** START SOURCE DATA **

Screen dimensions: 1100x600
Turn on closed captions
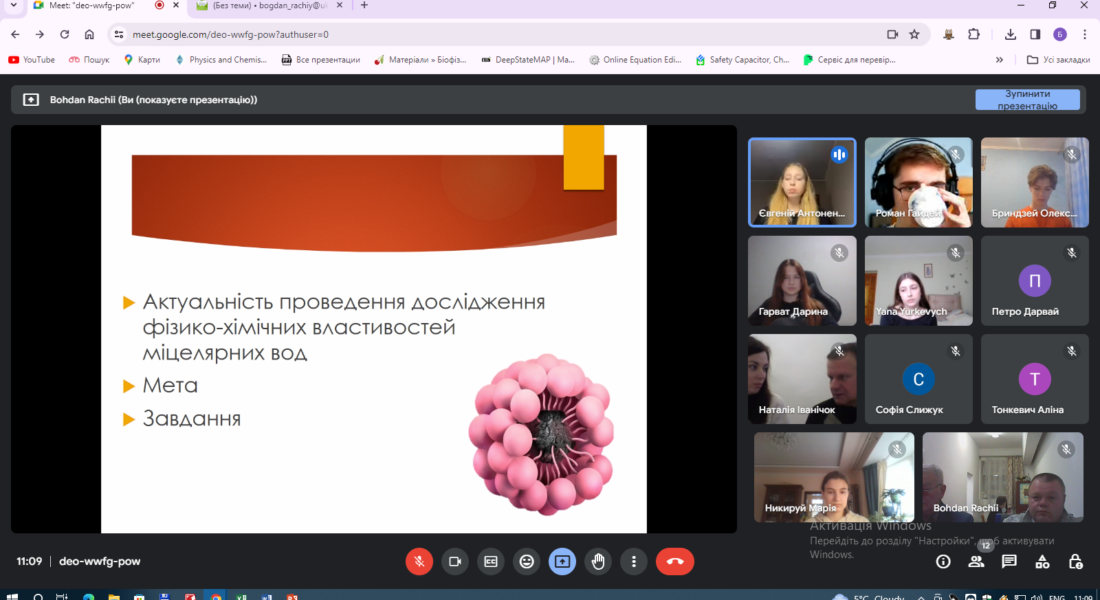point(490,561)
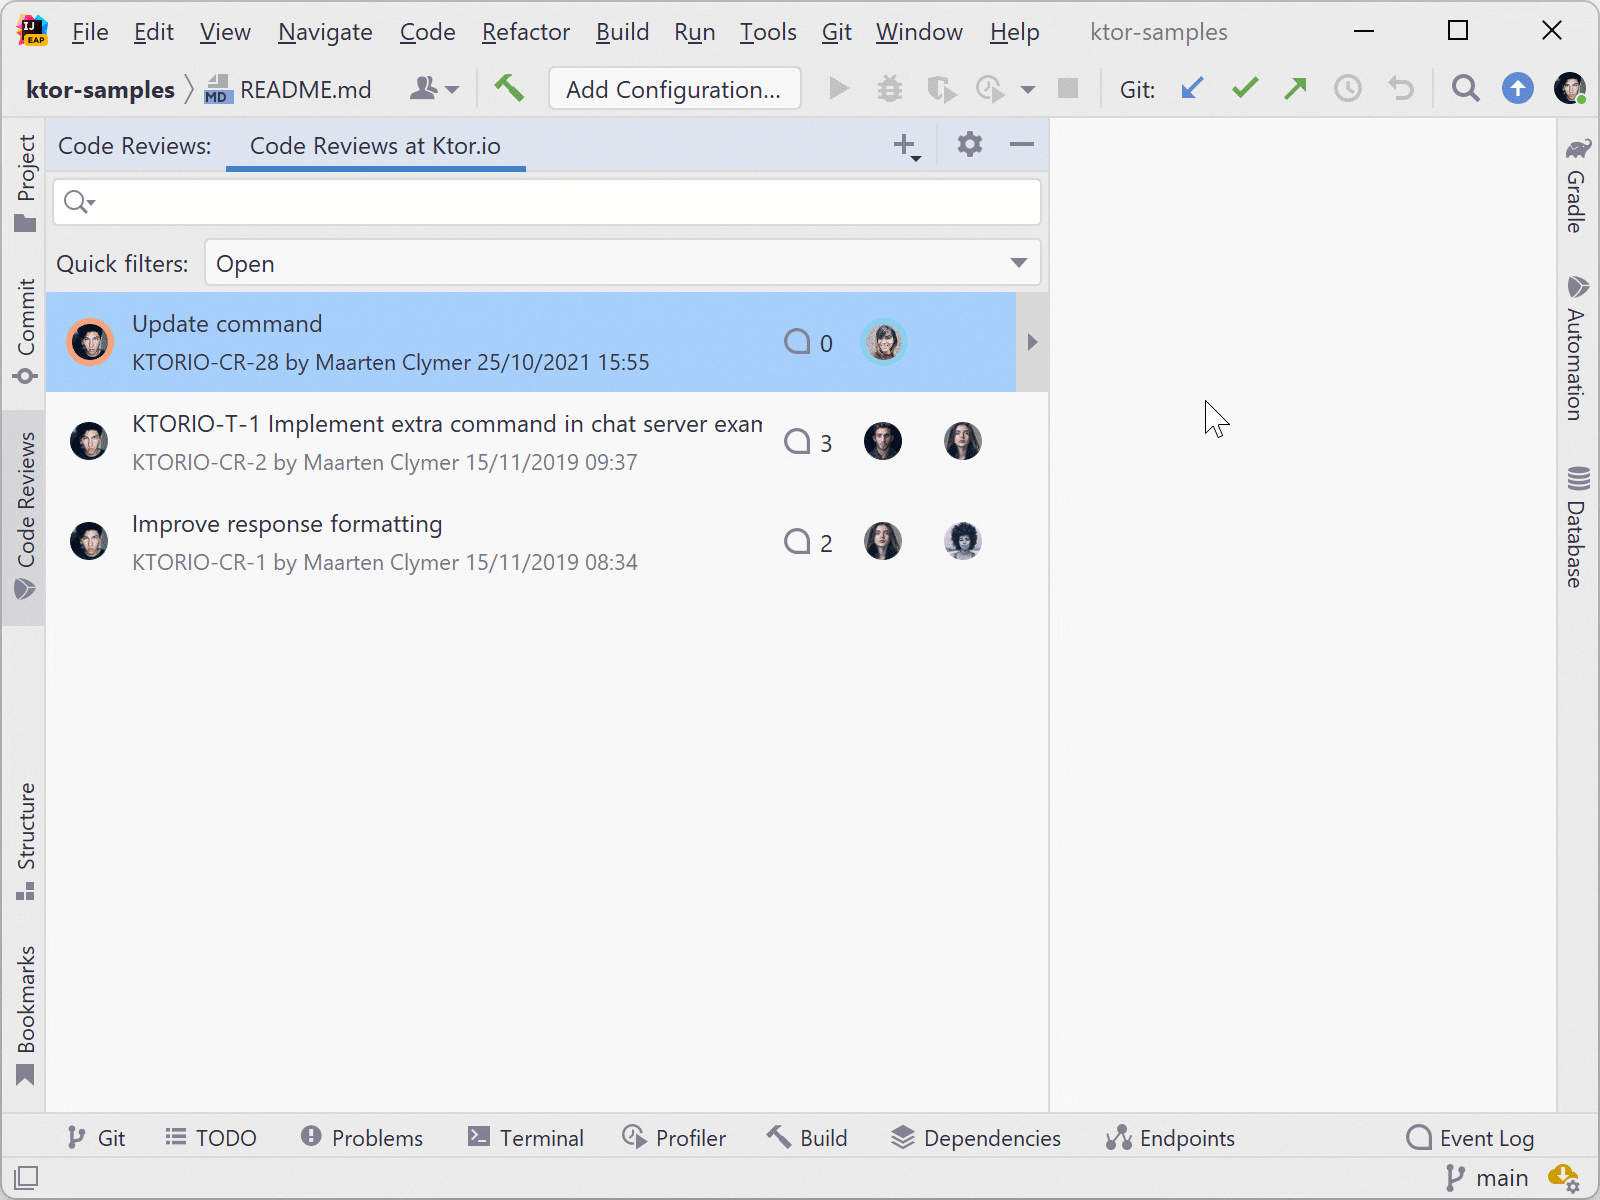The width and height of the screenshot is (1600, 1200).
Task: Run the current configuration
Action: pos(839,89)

** END SOURCE DATA **

- **AIM OF THE TASK**
Output the lines above word for word, leaving out the pictures.

- **ANSWER TO THIS EXERCISE**
Screen dimensions: 1100x600
Turn on closed captions
point(490,561)
The width and height of the screenshot is (1600, 1200).
Task: Run the current configuration
Action: pos(839,89)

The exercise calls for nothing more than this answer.